#### Brief:
Line by line, retype the data exactly as it is given.

Supplied data below:

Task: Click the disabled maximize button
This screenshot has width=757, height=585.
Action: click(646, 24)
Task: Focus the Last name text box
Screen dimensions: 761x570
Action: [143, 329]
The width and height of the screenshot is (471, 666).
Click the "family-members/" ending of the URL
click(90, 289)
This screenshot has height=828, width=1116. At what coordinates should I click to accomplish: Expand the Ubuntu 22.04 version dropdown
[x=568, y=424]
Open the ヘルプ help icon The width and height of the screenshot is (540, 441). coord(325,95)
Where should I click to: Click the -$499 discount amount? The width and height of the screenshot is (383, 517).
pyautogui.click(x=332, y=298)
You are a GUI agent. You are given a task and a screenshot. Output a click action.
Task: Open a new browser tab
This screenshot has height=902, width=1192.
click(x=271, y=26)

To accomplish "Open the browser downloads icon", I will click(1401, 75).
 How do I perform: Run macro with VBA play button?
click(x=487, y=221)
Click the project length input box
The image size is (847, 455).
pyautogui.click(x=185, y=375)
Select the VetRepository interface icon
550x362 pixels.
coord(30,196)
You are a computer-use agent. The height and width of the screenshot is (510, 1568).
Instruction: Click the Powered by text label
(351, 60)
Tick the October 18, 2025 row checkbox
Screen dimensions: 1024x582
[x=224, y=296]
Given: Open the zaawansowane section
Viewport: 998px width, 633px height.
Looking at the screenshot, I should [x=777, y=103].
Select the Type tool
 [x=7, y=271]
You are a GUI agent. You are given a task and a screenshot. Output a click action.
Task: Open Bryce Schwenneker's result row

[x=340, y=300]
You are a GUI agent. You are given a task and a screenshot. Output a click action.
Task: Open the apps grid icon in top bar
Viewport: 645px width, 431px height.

End of Supplied data.

#### Response to this task:
Task: Click the disabled maximize button
This screenshot has width=757, height=585.
Action: click(646, 24)
Task: Focus the Last name text box
Screen dimensions: 761x570
Action: [143, 329]
The width and height of the screenshot is (471, 666).
Click the "family-members/" ending of the URL
click(90, 289)
This screenshot has height=828, width=1116. At what coordinates should I click to accomplish: Expand the Ubuntu 22.04 version dropdown
[x=568, y=424]
Open the ヘルプ help icon The width and height of the screenshot is (540, 441). coord(325,95)
Where should I click to: Click the -$499 discount amount? The width and height of the screenshot is (383, 517).
pyautogui.click(x=332, y=298)
You are a GUI agent. You are given a task and a screenshot. Output a click action.
Task: Open a new browser tab
This screenshot has height=902, width=1192.
click(x=271, y=26)

To accomplish "Open the browser downloads icon", I will click(1401, 75).
 How do I perform: Run macro with VBA play button?
click(x=487, y=221)
Click the project length input box
The image size is (847, 455).
pyautogui.click(x=185, y=375)
Select the VetRepository interface icon
550x362 pixels.
coord(30,196)
You are a computer-use agent. The height and width of the screenshot is (510, 1568).
Instruction: Click the Powered by text label
(351, 60)
Tick the October 18, 2025 row checkbox
Screen dimensions: 1024x582
[x=224, y=296]
Given: Open the zaawansowane section
Viewport: 998px width, 633px height.
Looking at the screenshot, I should [x=777, y=103].
Select the Type tool
 [x=7, y=271]
You are a GUI agent. You are given a task and a screenshot. Output a click action.
Task: Open Bryce Schwenneker's result row

[x=340, y=300]
You are a GUI agent. You are given a task and a screenshot. Output a click action.
Task: Open the apps grid icon in top bar
Viewport: 645px width, 431px height.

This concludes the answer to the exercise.